Le ministère japonais de la Défense, via son Agence d’Acquisition, de Technologie et de Logistique (ATLA), a annoncé la réussite des premières séries d’essais de tir d’un canon électromagnétique (cañón de rail) installé sur un bâtiment naval, visant un navire cible en mer.
ATLA a publié un communiqué accompagnée de plusieurs photographies illustrant ces tirs depuis le navire d’essai JS Asuka, unité de la Force maritime d’autodéfense japonaise (JMSDF). Le canon électromagnétique embarqué a réalisé avec succès des tirs longue portée sur un objectif naval lors de ces expérimentations.
Les images dévoilent différentes phases du test : l’alignement du canon sur la cible, le moment du tir, ainsi que le système de contrôle de tir installé à proximité de l’arme. ATLA a précisé que les détails techniques complets des essais seront communiqués durant le « Symposium technologique ATLA 2025 », prévu à Tokyo les 11 et 12 novembre prochains.
Cette nouvelle série d’essais fait suite à une précédente réussite en octobre 2023, où ATLA avait effectué la première mise à feu au monde d’un canon électromagnétique embarqué en mer, toujours à bord du JS Asuka, avec une version antérieure de l’arme.
Un modèle à mi-échelle du canon électromagnétique avait été présenté pour la première fois au salon international DSEI Japan 2025 à Chiba, non loin de Tokyo, en mai dernier.
La technologie du canon électromagnétique
Ces canons fonctionnent en utilisant de l’énergie électrique pour propulser des projectiles à très haute vitesse, éliminant ainsi la nécessité de poudre classique. Lors d’essais antérieurs, un projectile tiré depuis un canon de 6 mètres de long de calibre 40 mm avait atteint une vitesse hypersonique de 2 297 mètres par seconde, soit presque Mach 7, dépassant largement les 1 750 mètres par seconde des canons de chars, qui représentaient jusqu’ici les systèmes d’artillerie les plus rapides.
Les canons électromagnétiques offrent la capacité de tirer rapidement à moindre coût comparé aux missiles intercepteurs classiques. Ils représentent ainsi une technologie prometteuse pour les futures défenses contre les armes hypersoniques (vitesse supérieure à Mach 5), notamment celles développées par la Chine, la Corée du Nord et la Russie.
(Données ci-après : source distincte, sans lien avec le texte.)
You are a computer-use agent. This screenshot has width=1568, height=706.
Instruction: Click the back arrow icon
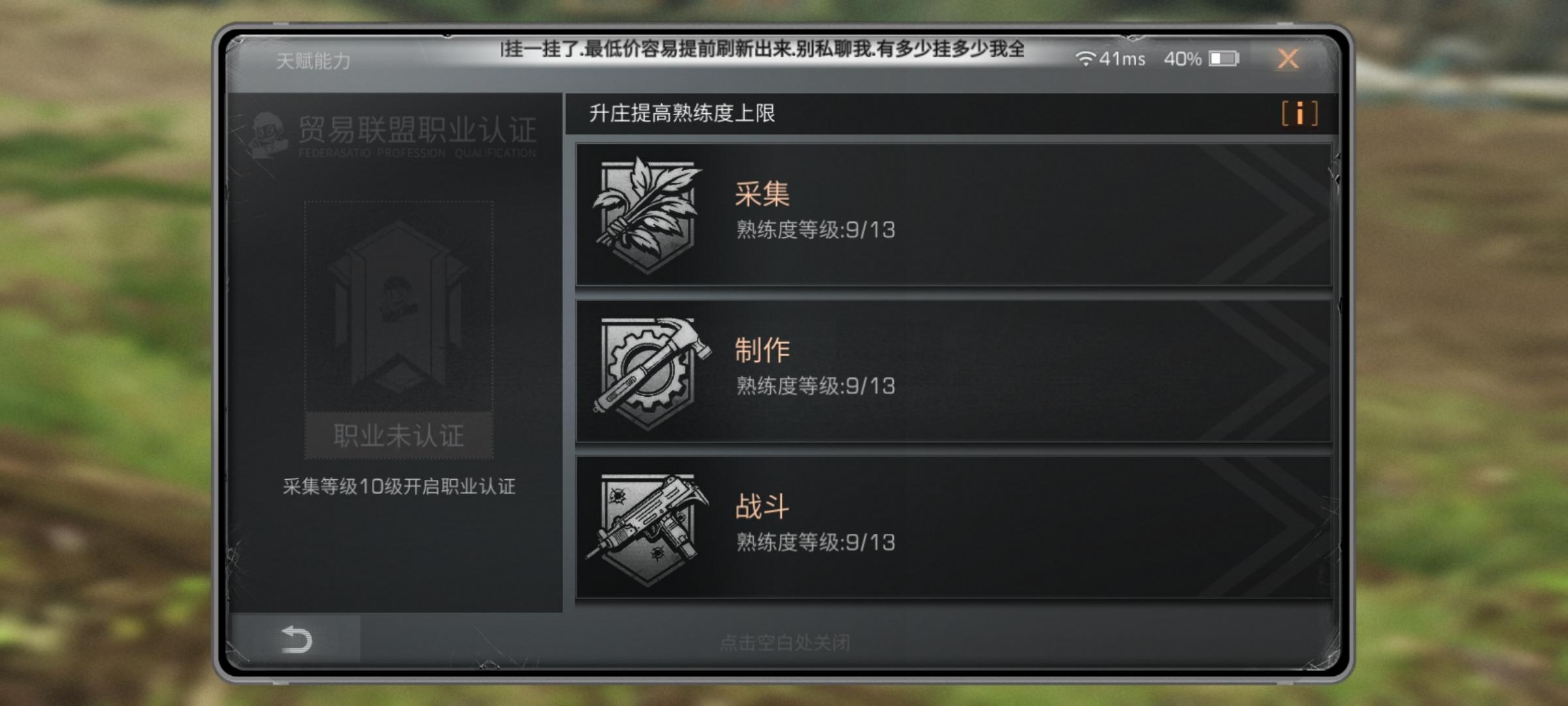296,639
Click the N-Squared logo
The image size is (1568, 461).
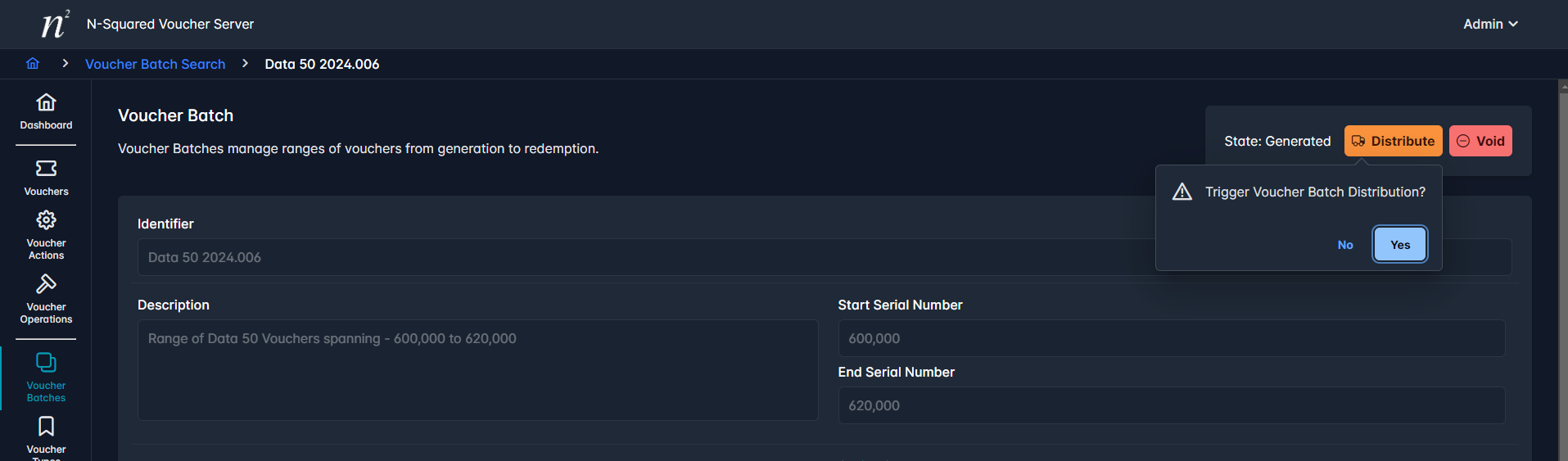pyautogui.click(x=56, y=24)
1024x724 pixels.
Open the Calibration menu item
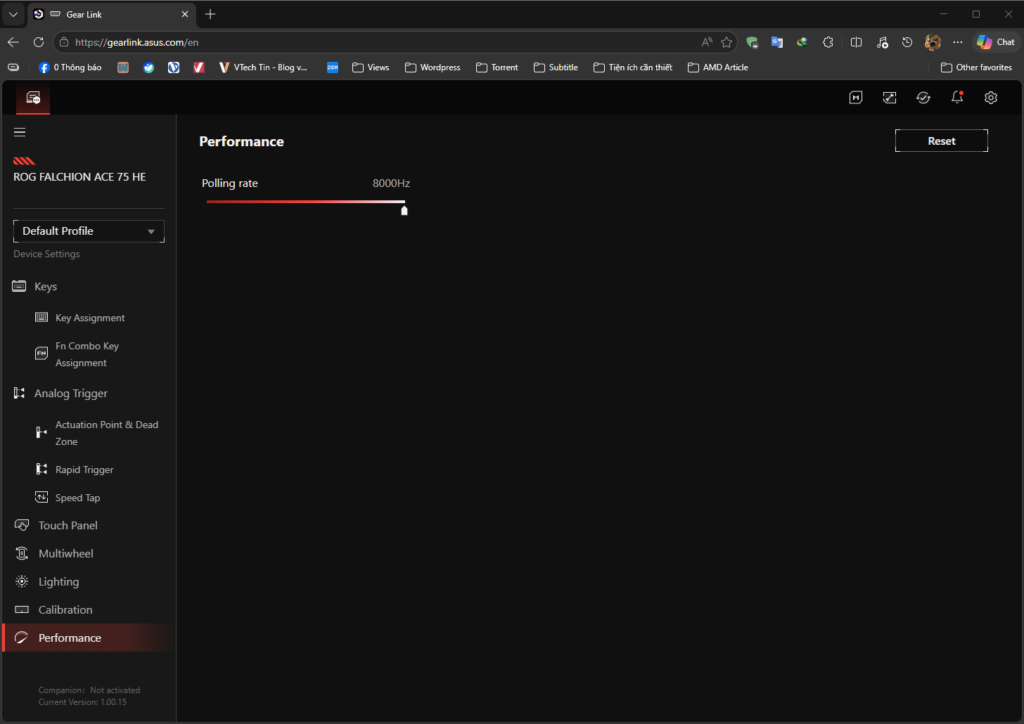click(x=65, y=609)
Les défis énergétiques et stratégiques
Un obstacle majeur à leur déploiement est la très forte demande en énergie électrique requise pour chaque tir. La nécessité d’une source d’alimentation puissante et la miniaturisation des composants restent des défis techniques cruciaux, notamment pour l’intégration sur des navires et d’autres plateformes militaires.
Face à ces contraintes, le Japon intensifie ses recherches sur des technologies militaires avancées telles que les armes à canon électromagnétique, les micro-ondes haute puissance et les lasers, afin de répondre à la menace croissante que représentent les missiles provenant des pays voisins.
Ces innovations devraient permettre de transformer radicalement le domaine de la défense antimissile, en permettant à Tokyo d’intercepter simultanément plusieurs menaces, missiles ou drones, tout en réduisant considérablement les coûts par interception par rapport aux systèmes actuels.